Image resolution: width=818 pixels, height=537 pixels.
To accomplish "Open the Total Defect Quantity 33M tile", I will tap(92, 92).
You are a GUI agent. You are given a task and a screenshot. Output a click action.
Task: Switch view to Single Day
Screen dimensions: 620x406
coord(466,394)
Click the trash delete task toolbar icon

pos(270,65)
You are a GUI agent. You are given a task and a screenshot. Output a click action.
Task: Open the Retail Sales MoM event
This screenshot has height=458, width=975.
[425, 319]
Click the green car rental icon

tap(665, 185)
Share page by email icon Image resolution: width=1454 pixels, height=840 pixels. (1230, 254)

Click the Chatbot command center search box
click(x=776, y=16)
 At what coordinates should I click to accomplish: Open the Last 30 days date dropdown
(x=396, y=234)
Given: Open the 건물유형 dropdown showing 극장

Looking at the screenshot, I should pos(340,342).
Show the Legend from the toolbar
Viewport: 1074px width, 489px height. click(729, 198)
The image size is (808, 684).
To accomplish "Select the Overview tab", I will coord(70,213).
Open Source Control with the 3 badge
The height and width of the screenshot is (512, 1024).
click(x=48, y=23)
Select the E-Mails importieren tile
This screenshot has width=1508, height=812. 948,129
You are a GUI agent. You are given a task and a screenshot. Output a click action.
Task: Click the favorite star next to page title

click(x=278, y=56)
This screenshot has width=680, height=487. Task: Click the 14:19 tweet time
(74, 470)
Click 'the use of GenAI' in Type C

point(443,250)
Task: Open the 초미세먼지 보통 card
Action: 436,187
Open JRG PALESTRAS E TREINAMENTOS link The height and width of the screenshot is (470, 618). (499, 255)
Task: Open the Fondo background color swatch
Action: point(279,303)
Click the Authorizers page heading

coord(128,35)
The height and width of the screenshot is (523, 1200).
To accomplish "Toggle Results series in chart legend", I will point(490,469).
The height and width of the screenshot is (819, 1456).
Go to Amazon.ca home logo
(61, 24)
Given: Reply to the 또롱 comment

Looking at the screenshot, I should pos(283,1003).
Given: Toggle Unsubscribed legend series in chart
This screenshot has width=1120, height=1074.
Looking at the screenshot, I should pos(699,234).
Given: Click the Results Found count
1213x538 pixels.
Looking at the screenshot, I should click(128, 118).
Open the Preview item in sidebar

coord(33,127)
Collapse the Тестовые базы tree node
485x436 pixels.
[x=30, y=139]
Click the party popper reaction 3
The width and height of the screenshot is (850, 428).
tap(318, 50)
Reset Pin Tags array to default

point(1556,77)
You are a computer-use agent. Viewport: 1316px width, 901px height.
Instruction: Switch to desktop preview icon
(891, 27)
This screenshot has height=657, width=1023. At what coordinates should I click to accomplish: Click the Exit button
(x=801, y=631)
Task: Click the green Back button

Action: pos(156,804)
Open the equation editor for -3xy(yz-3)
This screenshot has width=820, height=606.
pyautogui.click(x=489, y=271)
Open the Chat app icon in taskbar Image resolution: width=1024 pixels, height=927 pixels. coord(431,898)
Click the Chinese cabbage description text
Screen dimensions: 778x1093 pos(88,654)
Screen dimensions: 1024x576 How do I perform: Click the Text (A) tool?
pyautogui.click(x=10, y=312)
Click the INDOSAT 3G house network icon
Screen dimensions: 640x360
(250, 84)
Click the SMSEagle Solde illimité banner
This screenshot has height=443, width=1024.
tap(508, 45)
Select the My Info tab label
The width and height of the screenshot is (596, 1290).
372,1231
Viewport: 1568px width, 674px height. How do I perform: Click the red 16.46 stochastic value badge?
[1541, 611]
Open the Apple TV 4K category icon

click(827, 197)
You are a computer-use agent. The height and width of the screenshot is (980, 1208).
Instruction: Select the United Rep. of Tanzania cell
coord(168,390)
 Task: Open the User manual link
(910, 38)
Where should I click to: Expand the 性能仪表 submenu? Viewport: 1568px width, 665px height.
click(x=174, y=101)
_____
▶ **GOAL OF THE EXERCISE**
What is needed is an exact repetition of all the entries above.

▶ **REPLY TO THE TASK**
Image resolution: width=818 pixels, height=537 pixels.
To accomplish "Open the Total Defect Quantity 33M tile", I will tap(92, 92).
You are a GUI agent. You are given a task and a screenshot. Output a click action.
Task: Switch view to Single Day
Screen dimensions: 620x406
coord(466,394)
Click the trash delete task toolbar icon

pos(270,65)
You are a GUI agent. You are given a task and a screenshot. Output a click action.
Task: Open the Retail Sales MoM event
This screenshot has height=458, width=975.
[425, 319]
Click the green car rental icon

tap(665, 185)
Share page by email icon Image resolution: width=1454 pixels, height=840 pixels. (1230, 254)

Click the Chatbot command center search box
click(x=776, y=16)
 At what coordinates should I click to accomplish: Open the Last 30 days date dropdown
(x=396, y=234)
Given: Open the 건물유형 dropdown showing 극장

Looking at the screenshot, I should pos(340,342).
Show the Legend from the toolbar
Viewport: 1074px width, 489px height. click(729, 198)
The image size is (808, 684).
To accomplish "Select the Overview tab", I will coord(70,213).
Open Source Control with the 3 badge
The height and width of the screenshot is (512, 1024).
click(x=48, y=23)
Select the E-Mails importieren tile
This screenshot has width=1508, height=812. 948,129
You are a GUI agent. You are given a task and a screenshot. Output a click action.
Task: Click the favorite star next to page title

click(x=278, y=56)
This screenshot has width=680, height=487. Task: Click the 14:19 tweet time
(74, 470)
Click 'the use of GenAI' in Type C

point(443,250)
Task: Open the 초미세먼지 보통 card
Action: 436,187
Open JRG PALESTRAS E TREINAMENTOS link The height and width of the screenshot is (470, 618). (499, 255)
Task: Open the Fondo background color swatch
Action: point(279,303)
Click the Authorizers page heading

coord(128,35)
The height and width of the screenshot is (523, 1200).
To accomplish "Toggle Results series in chart legend", I will point(490,469).
The height and width of the screenshot is (819, 1456).
Go to Amazon.ca home logo
(61, 24)
Given: Reply to the 또롱 comment

Looking at the screenshot, I should pos(283,1003).
Given: Toggle Unsubscribed legend series in chart
This screenshot has width=1120, height=1074.
Looking at the screenshot, I should pos(699,234).
Given: Click the Results Found count
1213x538 pixels.
Looking at the screenshot, I should click(128, 118).
Open the Preview item in sidebar

coord(33,127)
Collapse the Тестовые базы tree node
485x436 pixels.
[x=30, y=139]
Click the party popper reaction 3
The width and height of the screenshot is (850, 428).
tap(318, 50)
Reset Pin Tags array to default

point(1556,77)
You are a computer-use agent. Viewport: 1316px width, 901px height.
Instruction: Switch to desktop preview icon
(891, 27)
This screenshot has height=657, width=1023. At what coordinates should I click to accomplish: Click the Exit button
(x=801, y=631)
Task: Click the green Back button

Action: pos(156,804)
Open the equation editor for -3xy(yz-3)
This screenshot has width=820, height=606.
pyautogui.click(x=489, y=271)
Open the Chat app icon in taskbar Image resolution: width=1024 pixels, height=927 pixels. coord(431,898)
Click the Chinese cabbage description text
Screen dimensions: 778x1093 pos(88,654)
Screen dimensions: 1024x576 How do I perform: Click the Text (A) tool?
pyautogui.click(x=10, y=312)
Click the INDOSAT 3G house network icon
Screen dimensions: 640x360
(250, 84)
Click the SMSEagle Solde illimité banner
This screenshot has height=443, width=1024.
tap(508, 45)
Select the My Info tab label
The width and height of the screenshot is (596, 1290).
372,1231
Viewport: 1568px width, 674px height. How do I perform: Click the red 16.46 stochastic value badge?
[1541, 611]
Open the Apple TV 4K category icon

click(827, 197)
You are a computer-use agent. The height and width of the screenshot is (980, 1208).
Instruction: Select the United Rep. of Tanzania cell
coord(168,390)
 Task: Open the User manual link
(910, 38)
Where should I click to: Expand the 性能仪表 submenu? Viewport: 1568px width, 665px height.
click(x=174, y=101)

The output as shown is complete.